When I spoke with Todd McKinnon recently, who is CEO and co-founder at Okta, a company that one day hopes to develop an industry standard way of dealing with compliance in the cloud, he identified three types of approaches to security:
- The Blockers: They are going to shut everything down they can. You have a desktop PC, and you're blocked from accessing anything outside of the office network.
- Endorsed Services: IT has central set of endorsed services and they don't worry about anything else, even if people are using them, and they probably are.
- Progressives: You can use whatever you want, but IT is going to try to be advisors and help you understand the best choice. It's also going to see what people are using and recommend that you don't use services that are immature around compliance.
Whether you're working IT inside an organization or as a managed service provider providing IT services, you still face the same challenges around security, governance and compliance as people and data are on the move.
That means you very likely have to make trade-offs about your security, but what you don't want to do is hinder your user's productivity --and blocking cloud services in the age of mobile, social and the cloud is probably going to end up being counter-productive.
Just today, I watched a friend deal with a draconian security system. The system demanded a password between 15-30 characters long. It had to have a mix of upper and lower case letters, numbers and special characters. It had to have a minimum number from each category. It was such a high threshold, this person was overwhelmed simply trying to come up with a password that matched the requirements. And the system required a new password, just as complex every 60 days and you couldn't just tack on numbers on the end because you couldn't have 4 or the same characters in the new password.

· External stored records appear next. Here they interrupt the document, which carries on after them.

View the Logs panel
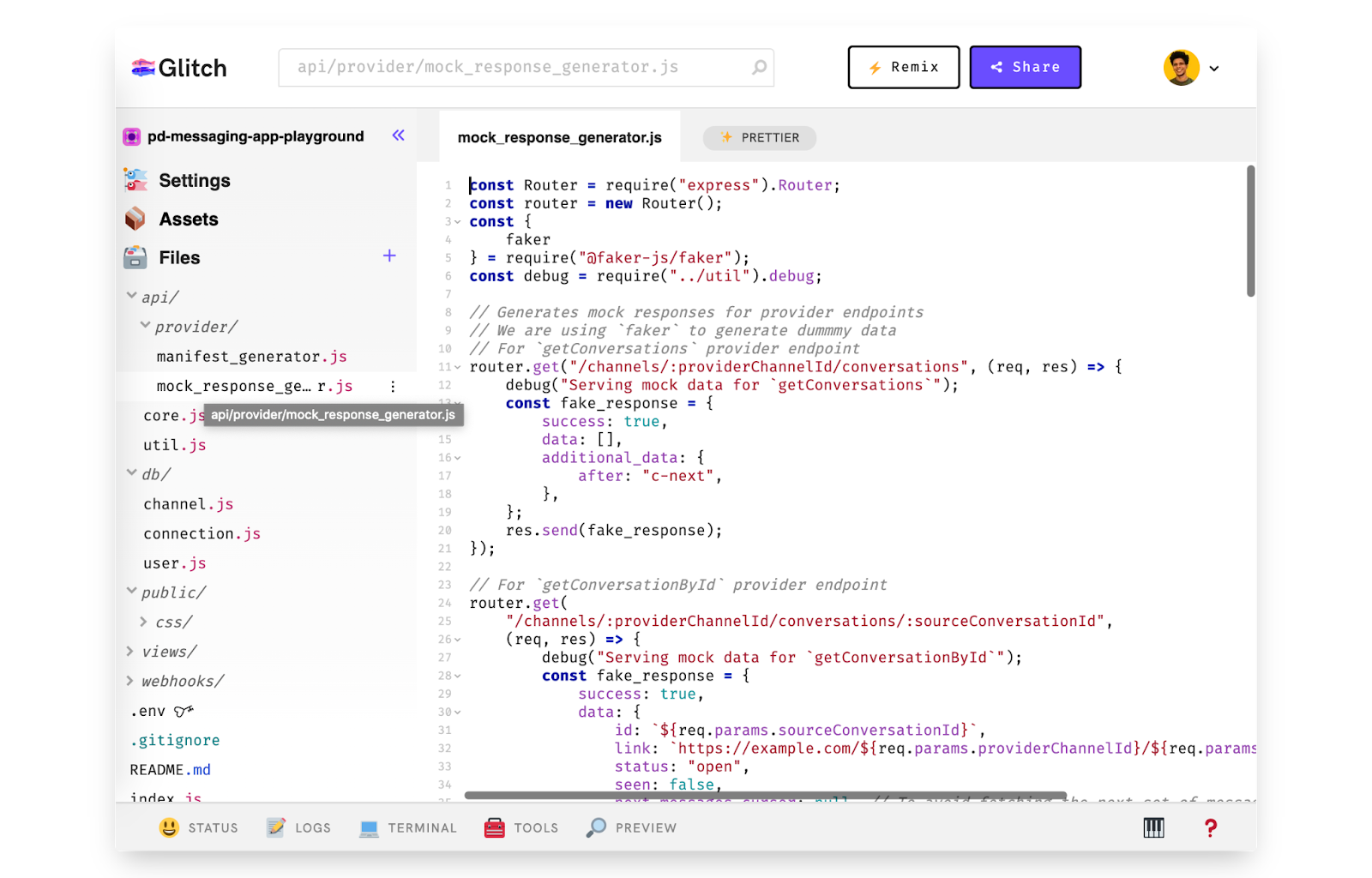Viewport: 1372px width, 878px height. pos(298,827)
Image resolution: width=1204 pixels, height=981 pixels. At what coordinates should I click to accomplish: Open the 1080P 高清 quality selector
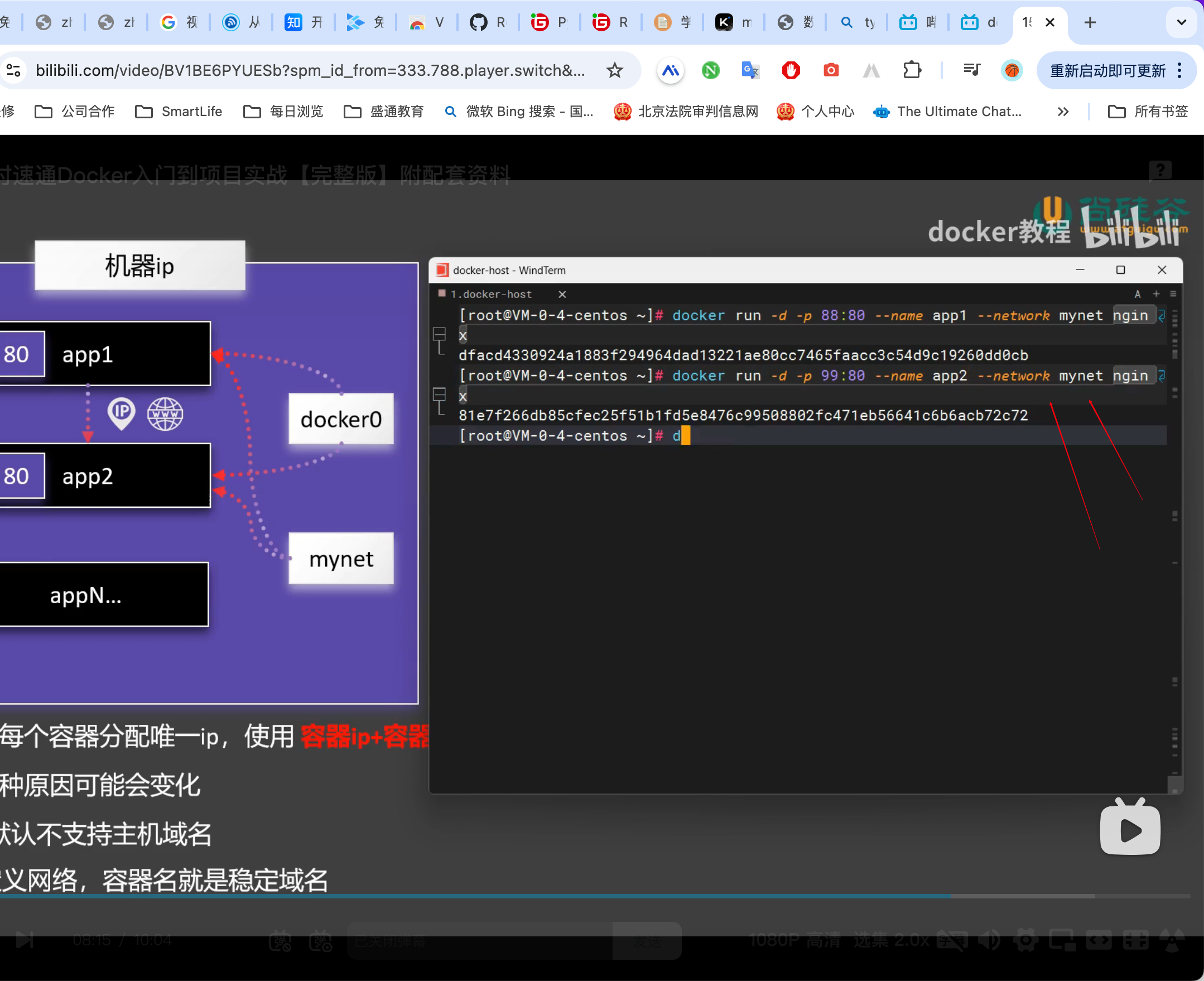click(x=794, y=940)
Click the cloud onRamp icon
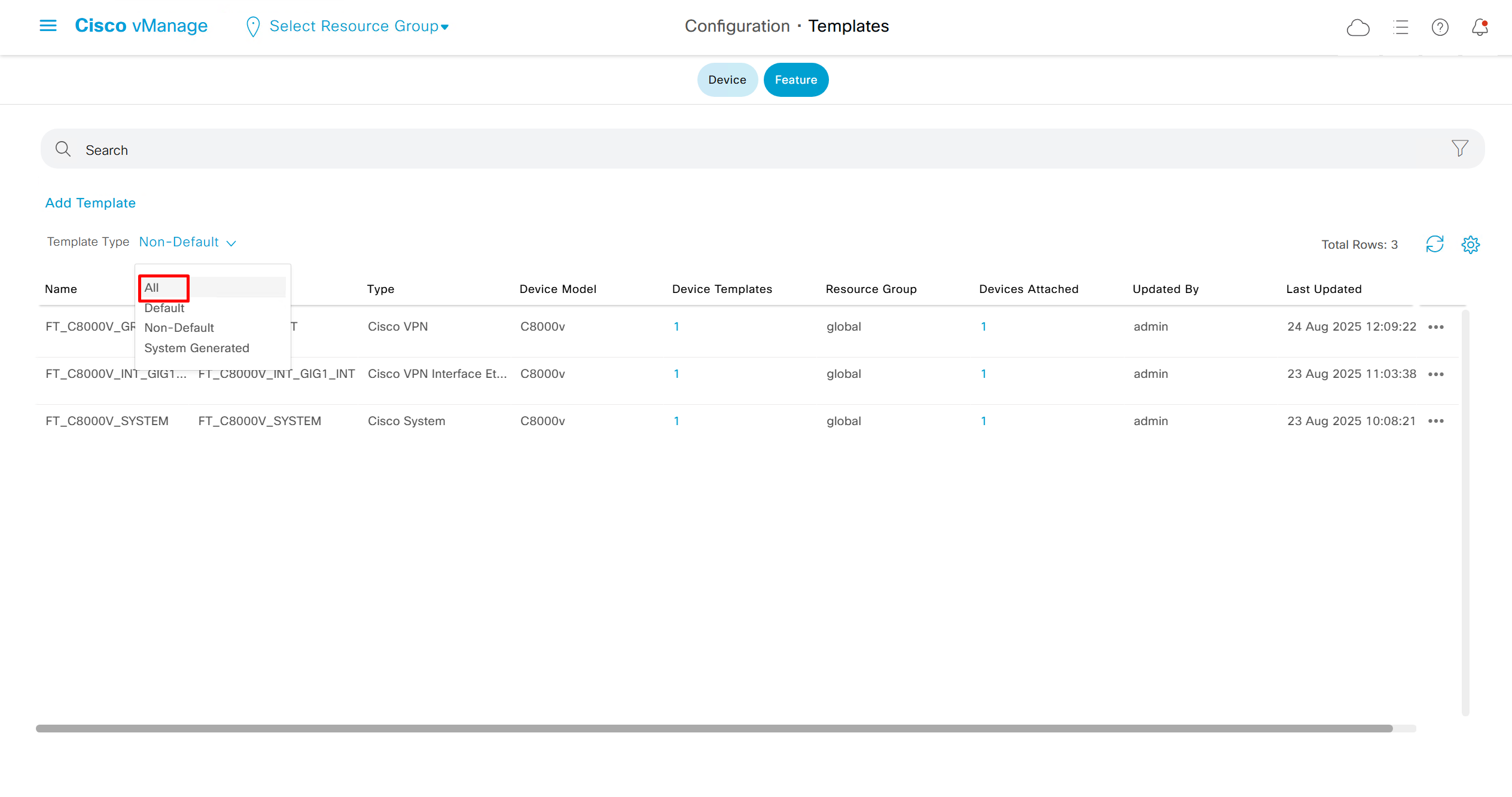Viewport: 1512px width, 797px height. pos(1358,28)
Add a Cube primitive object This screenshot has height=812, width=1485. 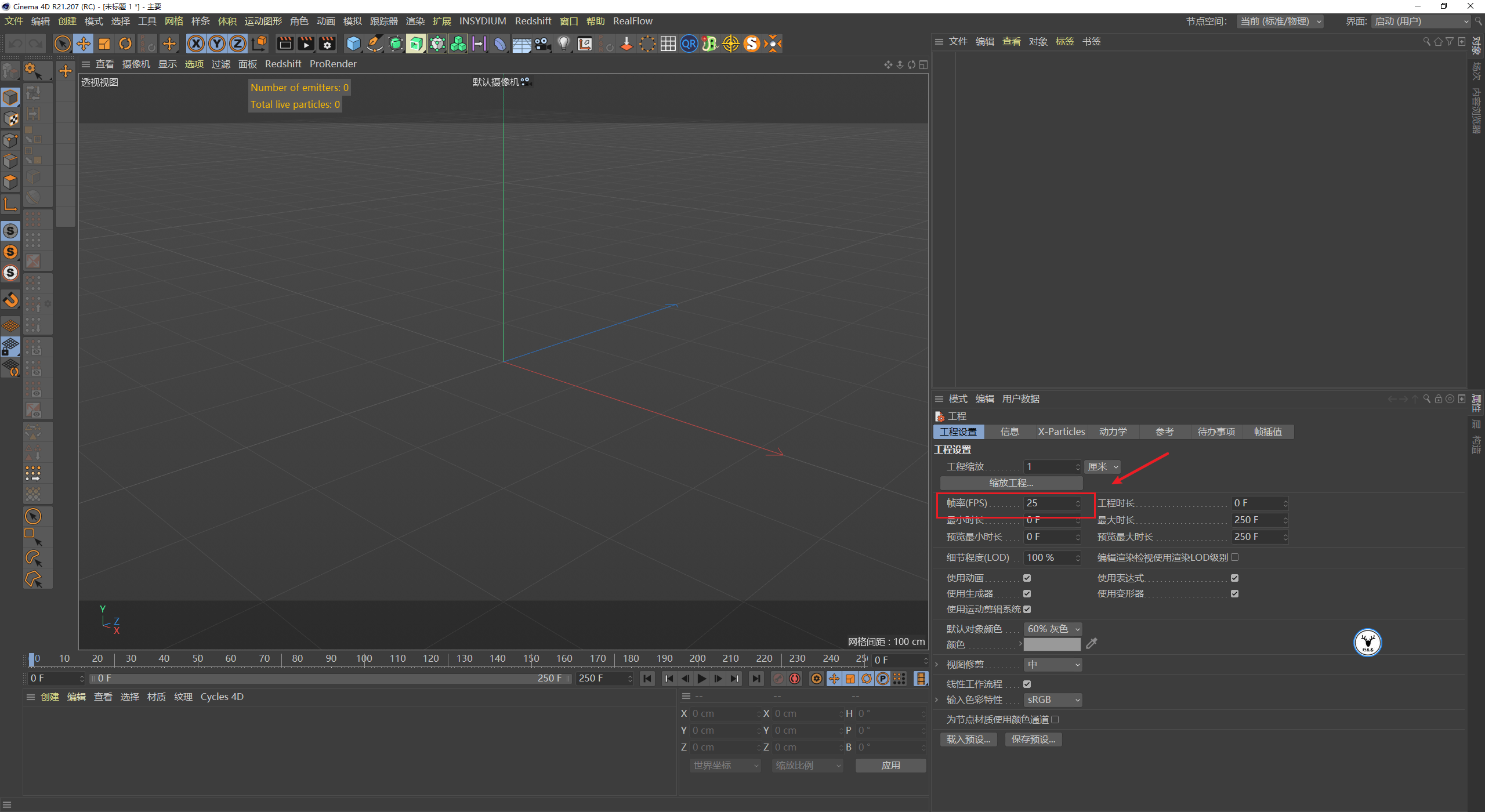[x=353, y=44]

That's insane on a number of levels. First of all, there was precious time wasted simply coming up with a password that matched the ridiculous criteria. Then in all likelihood, most folks because it's so long and so complex end up writing down the password somewhere because who can remember such a monstrosity. And how secure is that?
Then when you finally come up with a password that passes muster, the system required eight, count 'em eight security questions should you ever forget the password (a likely scenario) within the 60 day cycle.
There's nothing wrong with strong security, but you can't set the bar so high that you end up making the task more about the security than what you were actually trying to do.
When you look at McKinnon's three types of IT, you very likely find yourself somewhere along that spectrum. Every organization has a different tolerance level, but remember, no matter what you decide, your users have to live with this system, and if it gets in the way of them doing their job, it's probably robbing Peter to pay Paul in the name of protecting the company assets --and that may not be as worthwhile a trade-off as you might think.